3 been living in a women’s shelter residence with Isabel; she had known her boyfriend for less than a year and had become engaged only recently; she and the children were able to live with the maternal grandmother but the house was too small; and both children were currently doing well in their schools. Father testified that the move to Arizona would be detrimental since it would interfere with his close “inseparable” relationship with Isabel and with Roberto; he only learned about mother’s plan to move to Arizona when Isabel came crying to him about it; he has a five-year-old son with his girlfriend of six years, both of whom Isabel is extremely close to; he owns a four-bedroom house; he works from home and the only day he cannot take Isabel to school is Thursday, but his mother or nephews can take her. The trial court denied mother’s move-away order, finding no substantial change in circumstances.

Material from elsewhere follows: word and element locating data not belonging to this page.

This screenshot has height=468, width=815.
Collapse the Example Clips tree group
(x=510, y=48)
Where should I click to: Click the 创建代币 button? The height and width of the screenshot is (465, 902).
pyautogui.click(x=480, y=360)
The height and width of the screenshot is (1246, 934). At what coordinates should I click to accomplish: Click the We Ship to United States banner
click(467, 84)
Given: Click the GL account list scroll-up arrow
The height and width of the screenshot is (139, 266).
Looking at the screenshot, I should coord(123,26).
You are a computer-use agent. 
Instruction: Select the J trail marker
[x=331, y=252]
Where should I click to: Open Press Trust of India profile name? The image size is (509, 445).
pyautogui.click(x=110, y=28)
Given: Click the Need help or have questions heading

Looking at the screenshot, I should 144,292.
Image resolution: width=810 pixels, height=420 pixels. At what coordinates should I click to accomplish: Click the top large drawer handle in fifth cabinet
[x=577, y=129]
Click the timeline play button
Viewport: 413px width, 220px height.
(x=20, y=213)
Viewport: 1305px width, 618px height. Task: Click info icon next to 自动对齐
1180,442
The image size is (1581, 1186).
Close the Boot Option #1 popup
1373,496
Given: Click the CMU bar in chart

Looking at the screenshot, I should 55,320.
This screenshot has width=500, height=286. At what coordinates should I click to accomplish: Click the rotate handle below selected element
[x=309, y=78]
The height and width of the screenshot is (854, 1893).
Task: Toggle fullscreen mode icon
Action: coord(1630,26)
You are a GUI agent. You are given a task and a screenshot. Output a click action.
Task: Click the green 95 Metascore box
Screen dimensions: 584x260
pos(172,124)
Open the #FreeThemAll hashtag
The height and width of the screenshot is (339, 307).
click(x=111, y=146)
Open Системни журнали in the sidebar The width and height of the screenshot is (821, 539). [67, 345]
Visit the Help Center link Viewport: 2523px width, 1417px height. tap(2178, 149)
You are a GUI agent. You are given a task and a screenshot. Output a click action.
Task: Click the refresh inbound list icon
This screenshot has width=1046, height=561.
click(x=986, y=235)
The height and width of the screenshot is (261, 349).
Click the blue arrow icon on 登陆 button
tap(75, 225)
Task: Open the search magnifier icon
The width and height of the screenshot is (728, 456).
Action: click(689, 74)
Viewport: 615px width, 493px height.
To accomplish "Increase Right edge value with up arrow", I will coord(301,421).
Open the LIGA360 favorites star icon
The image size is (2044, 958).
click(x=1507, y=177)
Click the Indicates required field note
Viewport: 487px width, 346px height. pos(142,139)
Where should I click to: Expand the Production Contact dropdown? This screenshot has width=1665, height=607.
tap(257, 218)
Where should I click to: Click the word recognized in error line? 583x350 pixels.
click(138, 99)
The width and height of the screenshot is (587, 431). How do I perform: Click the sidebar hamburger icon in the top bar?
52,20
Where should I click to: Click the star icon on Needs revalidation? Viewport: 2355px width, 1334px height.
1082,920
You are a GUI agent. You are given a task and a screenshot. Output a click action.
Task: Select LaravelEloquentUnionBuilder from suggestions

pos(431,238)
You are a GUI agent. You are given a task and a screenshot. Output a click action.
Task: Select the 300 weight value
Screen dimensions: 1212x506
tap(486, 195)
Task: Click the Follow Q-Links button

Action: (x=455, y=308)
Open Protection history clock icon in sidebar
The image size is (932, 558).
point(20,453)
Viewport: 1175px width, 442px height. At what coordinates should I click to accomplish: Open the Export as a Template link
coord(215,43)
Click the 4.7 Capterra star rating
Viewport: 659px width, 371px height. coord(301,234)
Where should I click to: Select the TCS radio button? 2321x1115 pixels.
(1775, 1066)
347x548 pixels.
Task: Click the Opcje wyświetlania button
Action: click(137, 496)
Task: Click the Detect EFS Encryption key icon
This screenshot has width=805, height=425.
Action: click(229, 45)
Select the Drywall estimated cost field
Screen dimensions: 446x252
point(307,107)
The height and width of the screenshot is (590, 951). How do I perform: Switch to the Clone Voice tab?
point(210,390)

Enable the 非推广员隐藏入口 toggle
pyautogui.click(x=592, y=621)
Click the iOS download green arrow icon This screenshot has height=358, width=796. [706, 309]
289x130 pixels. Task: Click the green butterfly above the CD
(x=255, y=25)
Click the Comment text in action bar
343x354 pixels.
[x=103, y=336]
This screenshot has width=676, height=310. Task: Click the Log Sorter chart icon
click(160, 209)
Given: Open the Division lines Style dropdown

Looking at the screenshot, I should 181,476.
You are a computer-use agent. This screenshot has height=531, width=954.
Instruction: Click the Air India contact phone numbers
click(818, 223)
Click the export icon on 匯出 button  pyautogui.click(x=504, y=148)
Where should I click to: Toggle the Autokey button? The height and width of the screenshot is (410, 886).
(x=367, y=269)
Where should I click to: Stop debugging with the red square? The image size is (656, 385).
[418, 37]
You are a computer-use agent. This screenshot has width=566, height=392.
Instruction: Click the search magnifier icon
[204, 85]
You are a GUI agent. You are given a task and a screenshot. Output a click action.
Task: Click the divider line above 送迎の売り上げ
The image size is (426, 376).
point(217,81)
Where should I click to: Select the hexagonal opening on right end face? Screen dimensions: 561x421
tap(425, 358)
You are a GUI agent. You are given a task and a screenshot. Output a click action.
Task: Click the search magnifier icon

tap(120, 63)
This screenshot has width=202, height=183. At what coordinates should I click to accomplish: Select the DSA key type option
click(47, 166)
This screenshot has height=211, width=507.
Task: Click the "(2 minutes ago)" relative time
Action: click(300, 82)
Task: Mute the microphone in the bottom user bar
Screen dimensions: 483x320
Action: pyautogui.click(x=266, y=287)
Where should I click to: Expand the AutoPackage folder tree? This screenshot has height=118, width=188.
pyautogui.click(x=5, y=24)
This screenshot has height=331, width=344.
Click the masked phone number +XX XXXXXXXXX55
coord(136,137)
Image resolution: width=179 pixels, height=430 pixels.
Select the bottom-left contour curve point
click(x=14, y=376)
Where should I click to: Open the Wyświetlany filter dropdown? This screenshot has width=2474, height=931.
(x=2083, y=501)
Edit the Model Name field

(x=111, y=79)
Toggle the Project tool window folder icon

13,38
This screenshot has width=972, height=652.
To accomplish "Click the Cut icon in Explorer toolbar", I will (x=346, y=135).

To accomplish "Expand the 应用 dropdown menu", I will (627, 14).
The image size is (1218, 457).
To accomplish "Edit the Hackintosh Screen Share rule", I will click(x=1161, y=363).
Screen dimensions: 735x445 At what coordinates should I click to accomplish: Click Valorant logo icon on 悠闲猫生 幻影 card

The court granted father’s request for modification of custody. Father was given primary physical custody, mother was given visitation during alternating weekends and two evening per week, the children were ordered to remain enrolled in their current schools, and father’s child support payments to mother were terminated. This appeal followed.1 DISCUSSION “‘A judgment or order of the lower court is presumed correct. All intendments and presumptions are indulged to support it on matters as to which the record is silent, and error must be affirmatively shown. This is not only a general principle of appellate practice but an ingredient of the constitutional doctrine of reversible error.’” (Denham v. Superior Court (1970) 2 Cal.3d 557, 564; Hernandez v. California Hospital Medical Center (2000) 78 Cal.App.4th 498, 502.) Litigants appearing in propria persona are not

1 Mother filed two notices of appeal. The first notice, filed on October 19, 2015, appears to be from the trial court’s minute order dated August 21, 2015, the date of the evidentiary hearing in this case. However, a minute order is not appealable, especially where, as here, it directed father’s counsel to prepare an order, which was done and which was signed by the court on November 15, 2015.